- From: David Schinazi <dschinazi.ietf@gmail.com>
- Date: Mon, 6 Nov 2023 03:03:16 -0800
- To: HTTP Working Group <ietf-http-wg@w3.org>
- Message-ID: <CAPDSy+7B47bLmFPKTs=a4TBp8A8wvWHkrYRGyBe7Dw0F_9j23Q@mail.gmail.com>
Howdy HTTP enthusiasts, As we're adding support for CONNECT-UDP in Chrome, we're having to answer the related question "ok I know which proxy I want to use, but do I use TCP or QUIC?". Right now, the only mechanisms we have to discover HTTP/3 support are Alt-Svc and the HTTPS RR. Both of these are defined in terms of origin*. CONNECT-UDP is defined in terms of origin so we're in good shape there.

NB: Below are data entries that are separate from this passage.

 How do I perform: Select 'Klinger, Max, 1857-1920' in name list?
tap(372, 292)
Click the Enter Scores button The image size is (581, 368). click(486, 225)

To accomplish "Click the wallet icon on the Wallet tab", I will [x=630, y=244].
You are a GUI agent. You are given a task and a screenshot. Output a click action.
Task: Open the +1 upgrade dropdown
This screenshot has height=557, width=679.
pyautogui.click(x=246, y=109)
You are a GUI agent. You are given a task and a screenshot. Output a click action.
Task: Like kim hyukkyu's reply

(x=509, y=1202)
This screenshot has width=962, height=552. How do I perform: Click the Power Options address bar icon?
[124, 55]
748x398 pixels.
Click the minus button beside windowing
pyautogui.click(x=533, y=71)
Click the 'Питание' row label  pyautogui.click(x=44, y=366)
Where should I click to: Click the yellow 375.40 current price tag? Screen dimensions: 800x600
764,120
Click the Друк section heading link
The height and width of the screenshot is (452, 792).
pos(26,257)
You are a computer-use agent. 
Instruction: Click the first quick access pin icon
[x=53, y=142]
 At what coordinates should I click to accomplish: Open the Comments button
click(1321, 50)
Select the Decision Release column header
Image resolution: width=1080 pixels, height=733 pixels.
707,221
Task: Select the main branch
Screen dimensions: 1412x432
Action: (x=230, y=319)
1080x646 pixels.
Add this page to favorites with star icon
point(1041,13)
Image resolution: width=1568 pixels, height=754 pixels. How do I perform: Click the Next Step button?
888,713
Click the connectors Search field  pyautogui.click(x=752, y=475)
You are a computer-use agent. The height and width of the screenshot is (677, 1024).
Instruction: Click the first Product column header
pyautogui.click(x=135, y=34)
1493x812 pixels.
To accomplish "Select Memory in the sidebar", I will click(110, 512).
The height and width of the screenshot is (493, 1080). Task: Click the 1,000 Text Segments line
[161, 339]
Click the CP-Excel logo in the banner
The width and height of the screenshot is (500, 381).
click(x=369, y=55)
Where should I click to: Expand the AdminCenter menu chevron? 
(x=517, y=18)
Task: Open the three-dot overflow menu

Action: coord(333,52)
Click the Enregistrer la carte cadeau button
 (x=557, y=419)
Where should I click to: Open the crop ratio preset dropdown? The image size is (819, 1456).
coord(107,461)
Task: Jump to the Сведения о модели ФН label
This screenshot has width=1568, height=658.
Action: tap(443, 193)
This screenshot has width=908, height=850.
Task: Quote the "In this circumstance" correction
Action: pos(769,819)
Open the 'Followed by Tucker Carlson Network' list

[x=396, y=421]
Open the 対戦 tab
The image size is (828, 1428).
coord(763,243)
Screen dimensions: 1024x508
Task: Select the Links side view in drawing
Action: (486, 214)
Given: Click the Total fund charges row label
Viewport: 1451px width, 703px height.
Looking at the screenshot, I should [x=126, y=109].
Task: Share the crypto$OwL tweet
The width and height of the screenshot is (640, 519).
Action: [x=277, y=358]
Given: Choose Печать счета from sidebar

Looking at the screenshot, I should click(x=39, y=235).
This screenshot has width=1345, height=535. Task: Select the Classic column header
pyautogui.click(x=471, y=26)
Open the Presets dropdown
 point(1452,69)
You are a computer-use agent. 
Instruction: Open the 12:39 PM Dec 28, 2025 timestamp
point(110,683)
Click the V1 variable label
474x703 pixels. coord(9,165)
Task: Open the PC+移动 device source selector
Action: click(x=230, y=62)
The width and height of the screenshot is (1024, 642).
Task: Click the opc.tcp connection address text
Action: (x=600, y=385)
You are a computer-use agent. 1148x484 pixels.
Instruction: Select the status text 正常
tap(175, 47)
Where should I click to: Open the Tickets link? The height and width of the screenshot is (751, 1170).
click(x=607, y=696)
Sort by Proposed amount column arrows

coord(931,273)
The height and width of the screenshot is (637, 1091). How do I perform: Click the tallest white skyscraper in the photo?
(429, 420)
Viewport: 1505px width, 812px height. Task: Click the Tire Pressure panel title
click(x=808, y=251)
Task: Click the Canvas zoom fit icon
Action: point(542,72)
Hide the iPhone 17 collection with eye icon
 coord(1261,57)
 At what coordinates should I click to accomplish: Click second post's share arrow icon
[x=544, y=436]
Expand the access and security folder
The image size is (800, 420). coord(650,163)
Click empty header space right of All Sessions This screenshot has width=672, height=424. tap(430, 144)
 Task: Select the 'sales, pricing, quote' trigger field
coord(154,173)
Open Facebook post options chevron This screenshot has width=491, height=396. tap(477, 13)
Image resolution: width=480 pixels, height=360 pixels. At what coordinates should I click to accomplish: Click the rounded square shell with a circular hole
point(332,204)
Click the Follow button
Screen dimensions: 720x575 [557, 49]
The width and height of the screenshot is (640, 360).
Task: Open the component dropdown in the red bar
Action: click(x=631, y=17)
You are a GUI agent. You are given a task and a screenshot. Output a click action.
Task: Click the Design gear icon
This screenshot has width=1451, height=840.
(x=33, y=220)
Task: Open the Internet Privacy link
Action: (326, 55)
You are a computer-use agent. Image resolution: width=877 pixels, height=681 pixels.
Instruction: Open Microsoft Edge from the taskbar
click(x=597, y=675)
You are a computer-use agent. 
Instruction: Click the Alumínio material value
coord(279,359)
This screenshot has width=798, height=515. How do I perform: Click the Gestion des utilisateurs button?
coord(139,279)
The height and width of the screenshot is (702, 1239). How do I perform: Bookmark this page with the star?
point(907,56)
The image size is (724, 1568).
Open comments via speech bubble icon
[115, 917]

Same story for connect-tcp <https://datatracker.ietf.org/doc/draft-ietf-httpbis-connect-tcp/>. But for CONNECT we're in a weird spot. In CONNECT, there is no origin (or if there is, it applies to the target destination, not to the proxy). So it doesn't quite feel right for a proxy to send the Alt-Svc header on the response to a CONNECT request. Similarly, I'm not sure that if I get an HTTPS RR for the proxy hostname I'm allowed to use it for CONNECT. So there's no great way to know that a CONNECT proxy supports HTTP/3. So if a PAC file tells the browser to use "HTTPS proxy.example.org:443" then it's not clear to me how the browser should figure out if it can use HTTP/3. Here are some options: 1) Send the first CONNECT over HTTP/1 or 2, pretend that use of Alt-Svc applies to the proxy 2) Query the HTTPS DNS RR and pretend that it applies to the proxy 3) Send an OPTIONS * request to the proxy and look for Alt-Svc 4) Try HTTP/3 for the first CONNECT request and fallback to TCP if anything fails (happy eyeballs style) 5) Create a new PAC script verb that means connect-tcp/connect-udp 6) Create a new PAC script verb that means HTTP/3 None of these feel like great solutions. Does anyone have thoughts? David *well sort of. The HTTPS RR query doesn't include the port...
Received on Monday, 6 November 2023 11:03:34 UTC